Duprey was one of a list of prominent New Hampshire Republicans who chose “country over party,” as Duprey described it, when it came to supporting Trump’s quest for reelection. Tired of the former president’s path of “aggression and division” and his failure to honor the rule of law, Duprey and others are seeking a more positive message to voters and “a concrete platform that’s consistent with traditional Republican principles.”

Towfighi’s article also offered former attorney general and longtime GOP strategist Tom Rath’s assessment of the former president, who asserted that the party needed to rid itself of “this disease and move forward and listen to what the electorate is telling us: (Trump’s) kind of extremism and sort of almost hero worship is not conducive to having a government that produces the results that benefit the way people live.”

Towfighi reported that Rath endorsed Biden in the 2020 election based on Joe Biden’s “honesty and decency” which he saw as being “far superior” to that of Donald Trump.

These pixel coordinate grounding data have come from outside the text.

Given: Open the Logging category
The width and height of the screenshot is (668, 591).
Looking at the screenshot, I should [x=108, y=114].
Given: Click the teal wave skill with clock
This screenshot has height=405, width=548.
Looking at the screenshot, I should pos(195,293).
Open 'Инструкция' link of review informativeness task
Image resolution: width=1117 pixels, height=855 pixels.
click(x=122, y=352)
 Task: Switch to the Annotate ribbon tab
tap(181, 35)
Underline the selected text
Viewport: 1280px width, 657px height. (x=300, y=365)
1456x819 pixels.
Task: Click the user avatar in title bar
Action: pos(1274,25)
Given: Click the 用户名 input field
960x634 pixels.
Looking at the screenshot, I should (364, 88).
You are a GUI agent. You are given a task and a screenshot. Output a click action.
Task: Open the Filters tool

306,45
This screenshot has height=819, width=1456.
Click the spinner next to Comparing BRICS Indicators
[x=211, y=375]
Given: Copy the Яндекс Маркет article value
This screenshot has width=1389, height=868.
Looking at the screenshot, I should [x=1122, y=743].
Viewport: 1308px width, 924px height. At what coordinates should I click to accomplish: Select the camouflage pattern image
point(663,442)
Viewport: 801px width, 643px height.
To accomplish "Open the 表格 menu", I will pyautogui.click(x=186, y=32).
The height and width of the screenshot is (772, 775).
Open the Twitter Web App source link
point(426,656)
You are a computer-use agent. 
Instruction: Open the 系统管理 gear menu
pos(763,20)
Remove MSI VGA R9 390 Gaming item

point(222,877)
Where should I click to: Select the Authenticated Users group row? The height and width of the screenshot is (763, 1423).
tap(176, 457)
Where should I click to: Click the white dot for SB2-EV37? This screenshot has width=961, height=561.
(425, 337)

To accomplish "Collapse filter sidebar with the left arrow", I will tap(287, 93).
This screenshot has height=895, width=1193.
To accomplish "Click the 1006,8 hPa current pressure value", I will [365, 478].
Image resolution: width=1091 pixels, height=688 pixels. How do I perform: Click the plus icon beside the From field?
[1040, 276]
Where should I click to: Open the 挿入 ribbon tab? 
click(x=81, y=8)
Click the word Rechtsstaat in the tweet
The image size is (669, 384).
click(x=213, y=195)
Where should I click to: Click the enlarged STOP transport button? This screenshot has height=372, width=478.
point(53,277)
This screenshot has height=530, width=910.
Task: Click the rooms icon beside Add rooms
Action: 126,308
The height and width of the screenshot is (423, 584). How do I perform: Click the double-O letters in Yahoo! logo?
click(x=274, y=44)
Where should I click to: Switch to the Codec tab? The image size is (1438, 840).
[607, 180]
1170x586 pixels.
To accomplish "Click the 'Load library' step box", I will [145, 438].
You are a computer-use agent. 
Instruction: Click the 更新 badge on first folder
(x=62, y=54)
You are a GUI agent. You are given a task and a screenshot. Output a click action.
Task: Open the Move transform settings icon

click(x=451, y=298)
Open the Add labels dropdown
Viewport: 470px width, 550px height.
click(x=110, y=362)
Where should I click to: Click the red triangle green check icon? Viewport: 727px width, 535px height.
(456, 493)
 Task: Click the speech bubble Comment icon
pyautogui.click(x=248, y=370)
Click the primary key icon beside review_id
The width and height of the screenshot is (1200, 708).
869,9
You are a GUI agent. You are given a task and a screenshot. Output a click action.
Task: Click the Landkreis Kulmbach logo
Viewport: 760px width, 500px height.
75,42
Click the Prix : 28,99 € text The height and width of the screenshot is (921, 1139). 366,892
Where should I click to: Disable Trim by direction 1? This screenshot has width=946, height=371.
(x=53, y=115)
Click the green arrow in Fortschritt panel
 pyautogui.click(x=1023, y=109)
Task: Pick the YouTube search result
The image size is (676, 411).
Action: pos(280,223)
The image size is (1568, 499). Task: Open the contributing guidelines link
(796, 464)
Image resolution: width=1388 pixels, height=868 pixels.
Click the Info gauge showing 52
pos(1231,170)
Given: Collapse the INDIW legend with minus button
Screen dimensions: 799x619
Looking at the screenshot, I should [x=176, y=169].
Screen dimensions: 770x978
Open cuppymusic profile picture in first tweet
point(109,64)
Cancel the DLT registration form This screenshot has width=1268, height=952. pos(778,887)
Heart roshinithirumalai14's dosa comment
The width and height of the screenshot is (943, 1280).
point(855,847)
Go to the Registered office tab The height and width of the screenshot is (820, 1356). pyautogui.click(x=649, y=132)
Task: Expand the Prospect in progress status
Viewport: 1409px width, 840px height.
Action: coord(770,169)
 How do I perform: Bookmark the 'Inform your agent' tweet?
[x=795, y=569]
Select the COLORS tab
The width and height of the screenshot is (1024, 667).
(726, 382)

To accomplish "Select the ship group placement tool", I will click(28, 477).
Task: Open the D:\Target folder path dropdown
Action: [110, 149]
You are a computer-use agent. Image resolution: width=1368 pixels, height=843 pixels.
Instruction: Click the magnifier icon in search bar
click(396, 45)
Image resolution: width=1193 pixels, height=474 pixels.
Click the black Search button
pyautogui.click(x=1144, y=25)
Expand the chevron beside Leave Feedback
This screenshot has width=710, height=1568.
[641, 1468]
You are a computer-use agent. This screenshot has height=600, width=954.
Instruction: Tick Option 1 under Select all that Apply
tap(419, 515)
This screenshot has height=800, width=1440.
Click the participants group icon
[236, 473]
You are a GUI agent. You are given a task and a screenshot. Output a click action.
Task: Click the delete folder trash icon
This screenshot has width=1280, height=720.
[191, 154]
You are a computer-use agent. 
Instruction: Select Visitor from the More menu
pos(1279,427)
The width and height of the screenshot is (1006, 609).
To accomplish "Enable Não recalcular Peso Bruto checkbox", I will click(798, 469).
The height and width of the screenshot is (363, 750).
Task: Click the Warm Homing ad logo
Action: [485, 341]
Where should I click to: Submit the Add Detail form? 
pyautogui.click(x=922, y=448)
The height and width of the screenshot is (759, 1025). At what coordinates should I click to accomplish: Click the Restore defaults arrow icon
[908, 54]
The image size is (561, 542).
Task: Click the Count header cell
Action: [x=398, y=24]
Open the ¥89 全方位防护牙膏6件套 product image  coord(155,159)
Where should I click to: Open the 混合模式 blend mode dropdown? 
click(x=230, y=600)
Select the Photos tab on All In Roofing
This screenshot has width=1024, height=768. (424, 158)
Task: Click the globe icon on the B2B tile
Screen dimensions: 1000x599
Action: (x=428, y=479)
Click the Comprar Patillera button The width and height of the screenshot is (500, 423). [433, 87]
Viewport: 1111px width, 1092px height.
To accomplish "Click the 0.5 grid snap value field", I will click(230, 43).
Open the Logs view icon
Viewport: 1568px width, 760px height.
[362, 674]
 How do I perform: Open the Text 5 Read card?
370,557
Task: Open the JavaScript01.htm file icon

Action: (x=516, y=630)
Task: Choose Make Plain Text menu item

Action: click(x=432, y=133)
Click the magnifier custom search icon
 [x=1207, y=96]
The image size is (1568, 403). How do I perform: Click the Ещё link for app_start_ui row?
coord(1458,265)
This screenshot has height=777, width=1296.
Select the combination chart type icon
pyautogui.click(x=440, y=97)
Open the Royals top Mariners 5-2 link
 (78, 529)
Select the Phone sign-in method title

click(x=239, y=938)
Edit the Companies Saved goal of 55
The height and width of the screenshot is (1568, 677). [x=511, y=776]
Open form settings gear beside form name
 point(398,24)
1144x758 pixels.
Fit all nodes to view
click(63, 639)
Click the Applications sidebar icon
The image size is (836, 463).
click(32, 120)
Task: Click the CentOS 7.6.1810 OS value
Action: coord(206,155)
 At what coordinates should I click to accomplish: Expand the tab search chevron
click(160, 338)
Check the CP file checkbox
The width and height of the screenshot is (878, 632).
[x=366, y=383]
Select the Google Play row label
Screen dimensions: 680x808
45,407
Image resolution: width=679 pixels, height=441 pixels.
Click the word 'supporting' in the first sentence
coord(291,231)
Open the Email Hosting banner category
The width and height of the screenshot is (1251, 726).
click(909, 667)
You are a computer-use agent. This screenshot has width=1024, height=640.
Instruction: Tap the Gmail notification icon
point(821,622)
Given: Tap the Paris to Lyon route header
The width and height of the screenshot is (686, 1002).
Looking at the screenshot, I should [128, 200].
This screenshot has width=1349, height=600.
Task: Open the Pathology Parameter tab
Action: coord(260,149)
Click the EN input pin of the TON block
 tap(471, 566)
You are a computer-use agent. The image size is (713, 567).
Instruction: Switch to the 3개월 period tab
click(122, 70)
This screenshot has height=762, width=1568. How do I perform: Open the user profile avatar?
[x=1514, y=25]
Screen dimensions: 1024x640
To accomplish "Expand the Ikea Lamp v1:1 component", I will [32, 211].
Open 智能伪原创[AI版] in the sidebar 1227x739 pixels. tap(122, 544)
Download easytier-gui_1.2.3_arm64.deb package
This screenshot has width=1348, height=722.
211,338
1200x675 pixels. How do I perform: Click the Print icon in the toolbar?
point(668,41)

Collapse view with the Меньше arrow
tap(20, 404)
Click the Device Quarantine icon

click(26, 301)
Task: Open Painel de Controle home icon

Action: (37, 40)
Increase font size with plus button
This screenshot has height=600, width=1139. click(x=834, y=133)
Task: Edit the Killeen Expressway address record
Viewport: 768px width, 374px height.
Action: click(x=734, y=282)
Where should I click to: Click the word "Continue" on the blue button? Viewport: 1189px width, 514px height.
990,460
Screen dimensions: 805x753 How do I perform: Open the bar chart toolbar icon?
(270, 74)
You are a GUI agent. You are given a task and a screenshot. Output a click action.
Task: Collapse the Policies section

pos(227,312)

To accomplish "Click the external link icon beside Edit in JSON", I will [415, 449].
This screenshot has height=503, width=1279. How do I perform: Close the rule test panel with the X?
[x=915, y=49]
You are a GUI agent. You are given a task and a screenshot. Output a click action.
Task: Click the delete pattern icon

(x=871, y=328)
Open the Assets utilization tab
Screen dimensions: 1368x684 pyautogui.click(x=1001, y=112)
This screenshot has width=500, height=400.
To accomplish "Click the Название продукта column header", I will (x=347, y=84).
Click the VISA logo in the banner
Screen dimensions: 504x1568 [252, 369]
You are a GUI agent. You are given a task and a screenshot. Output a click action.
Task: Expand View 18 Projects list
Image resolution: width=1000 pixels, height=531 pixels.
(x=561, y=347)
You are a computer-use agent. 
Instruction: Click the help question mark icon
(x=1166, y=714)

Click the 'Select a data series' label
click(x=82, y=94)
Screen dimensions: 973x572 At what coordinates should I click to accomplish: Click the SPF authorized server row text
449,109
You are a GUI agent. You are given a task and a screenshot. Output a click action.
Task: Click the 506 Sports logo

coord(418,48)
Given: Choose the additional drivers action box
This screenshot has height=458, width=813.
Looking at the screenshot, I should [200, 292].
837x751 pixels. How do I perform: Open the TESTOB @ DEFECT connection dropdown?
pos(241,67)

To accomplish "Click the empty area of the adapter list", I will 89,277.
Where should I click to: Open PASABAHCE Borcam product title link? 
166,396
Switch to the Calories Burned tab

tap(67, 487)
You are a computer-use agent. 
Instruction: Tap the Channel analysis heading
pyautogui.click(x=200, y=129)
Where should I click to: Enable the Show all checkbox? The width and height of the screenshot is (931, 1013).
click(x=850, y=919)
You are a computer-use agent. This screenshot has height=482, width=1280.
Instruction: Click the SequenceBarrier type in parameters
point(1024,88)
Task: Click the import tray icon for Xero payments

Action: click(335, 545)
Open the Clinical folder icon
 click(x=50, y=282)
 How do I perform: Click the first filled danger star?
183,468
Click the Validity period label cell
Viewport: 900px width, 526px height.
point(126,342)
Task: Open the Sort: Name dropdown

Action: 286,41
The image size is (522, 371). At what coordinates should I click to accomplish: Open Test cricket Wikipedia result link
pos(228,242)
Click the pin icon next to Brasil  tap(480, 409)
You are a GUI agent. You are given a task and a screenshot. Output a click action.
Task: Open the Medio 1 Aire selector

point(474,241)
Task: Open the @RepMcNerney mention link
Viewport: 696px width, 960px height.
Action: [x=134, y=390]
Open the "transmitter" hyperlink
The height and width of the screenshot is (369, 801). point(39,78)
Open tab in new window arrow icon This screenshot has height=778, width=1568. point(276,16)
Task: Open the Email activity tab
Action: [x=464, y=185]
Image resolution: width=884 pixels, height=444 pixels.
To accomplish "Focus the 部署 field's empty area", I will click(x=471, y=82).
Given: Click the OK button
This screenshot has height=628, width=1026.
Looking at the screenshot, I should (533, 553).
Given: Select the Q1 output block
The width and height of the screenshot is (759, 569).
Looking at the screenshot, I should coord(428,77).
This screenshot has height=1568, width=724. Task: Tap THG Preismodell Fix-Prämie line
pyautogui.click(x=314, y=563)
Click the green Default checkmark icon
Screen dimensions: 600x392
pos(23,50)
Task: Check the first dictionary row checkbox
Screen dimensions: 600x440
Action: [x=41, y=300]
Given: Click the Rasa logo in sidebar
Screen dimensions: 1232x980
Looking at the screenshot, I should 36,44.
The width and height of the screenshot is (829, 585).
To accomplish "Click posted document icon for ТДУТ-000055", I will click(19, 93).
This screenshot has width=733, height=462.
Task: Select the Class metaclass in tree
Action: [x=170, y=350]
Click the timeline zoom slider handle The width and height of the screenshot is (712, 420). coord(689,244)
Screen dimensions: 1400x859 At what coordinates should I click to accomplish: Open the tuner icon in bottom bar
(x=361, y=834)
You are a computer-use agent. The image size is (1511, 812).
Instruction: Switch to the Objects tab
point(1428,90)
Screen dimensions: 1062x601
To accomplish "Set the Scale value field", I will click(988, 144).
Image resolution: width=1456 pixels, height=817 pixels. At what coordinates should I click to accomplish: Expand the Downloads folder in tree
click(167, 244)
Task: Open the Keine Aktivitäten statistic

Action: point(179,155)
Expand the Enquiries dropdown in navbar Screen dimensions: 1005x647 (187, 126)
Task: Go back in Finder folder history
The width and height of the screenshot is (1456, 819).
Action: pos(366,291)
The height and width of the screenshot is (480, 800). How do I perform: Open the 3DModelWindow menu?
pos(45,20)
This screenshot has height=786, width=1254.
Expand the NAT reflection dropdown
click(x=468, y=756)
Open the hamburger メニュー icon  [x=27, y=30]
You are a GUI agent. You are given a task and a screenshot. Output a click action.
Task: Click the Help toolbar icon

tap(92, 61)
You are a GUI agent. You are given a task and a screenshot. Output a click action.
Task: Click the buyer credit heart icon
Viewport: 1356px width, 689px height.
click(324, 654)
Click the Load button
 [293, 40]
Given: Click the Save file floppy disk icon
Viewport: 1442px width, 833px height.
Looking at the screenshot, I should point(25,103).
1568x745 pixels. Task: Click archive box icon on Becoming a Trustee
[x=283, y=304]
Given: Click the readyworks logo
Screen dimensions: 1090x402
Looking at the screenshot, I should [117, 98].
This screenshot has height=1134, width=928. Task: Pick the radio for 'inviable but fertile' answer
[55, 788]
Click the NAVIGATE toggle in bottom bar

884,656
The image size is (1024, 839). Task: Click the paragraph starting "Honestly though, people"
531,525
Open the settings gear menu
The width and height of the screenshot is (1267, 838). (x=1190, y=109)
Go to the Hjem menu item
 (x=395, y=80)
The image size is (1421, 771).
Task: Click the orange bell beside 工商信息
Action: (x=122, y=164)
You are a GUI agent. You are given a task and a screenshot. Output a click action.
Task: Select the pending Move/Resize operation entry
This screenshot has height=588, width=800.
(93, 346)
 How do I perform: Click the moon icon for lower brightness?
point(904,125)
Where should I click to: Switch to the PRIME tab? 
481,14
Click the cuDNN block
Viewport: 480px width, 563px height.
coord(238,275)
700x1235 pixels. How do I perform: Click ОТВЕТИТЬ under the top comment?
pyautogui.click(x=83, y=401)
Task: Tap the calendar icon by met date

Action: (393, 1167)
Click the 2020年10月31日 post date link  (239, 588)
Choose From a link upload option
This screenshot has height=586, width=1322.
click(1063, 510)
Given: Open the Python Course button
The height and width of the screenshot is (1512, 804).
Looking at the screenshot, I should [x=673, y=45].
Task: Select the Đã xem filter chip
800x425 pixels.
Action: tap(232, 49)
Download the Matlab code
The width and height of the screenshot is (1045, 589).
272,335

His bottom line is that Trump is “not the force he once was” and would not be a shoo-in for the primary or the general election.

The coldest assessment of Trump’s chances in 2024, though, appeared in the National Review online. “Trump Has Completely Lost His Grip on Reality” by Charles C. W. Cooke is as blunt and scathing its title. The article opens with a list of some potential candidates who might run in the 2024 GOP presidential race before offering this description of the candidacy of the ex-president:

“And then there’s Donald Trump, who, despite being the only candidate who has officially announced his bid, is ... well, ranting like a deranged hobo in a dilapidated public park. No, don’t look at him — he might come over here with his sign.”

Cooke goes on to liken the former president to “... a drunken talk-radio caller from Queens” who offers contradictory and implausible solutions to the ills of society and “edgy insult comedy for the people who might be listening in at the bar.”

While Cooke’s article is written in the style of one of Trump’s Truth Social rants, it includes several issues Cooke believes a GOP presidential candidate should and could raise in 2024: the border problems, high inflation, increased violent crime rates, and mushrooming debt. And while I doubt that I would agree with many of the solutions the National Review might offer for those problems, they would be substantive and grounded in a set of facts we could both agree on as opposed to being based on the magical thinking and ungrounded reality the former president promotes to his supporters.

If Rath, the GOP strategist and former attorney general, is right in his assessment that the electorate has overcome Trump fever, we may be ready to engage in the kind of protracted dialogue necessary to solve the complicated problems we now face. The name-calling and divisiveness promoted by the former president will not solve the problems that confront us. Mutual respect, unity, and patient incremental progress might.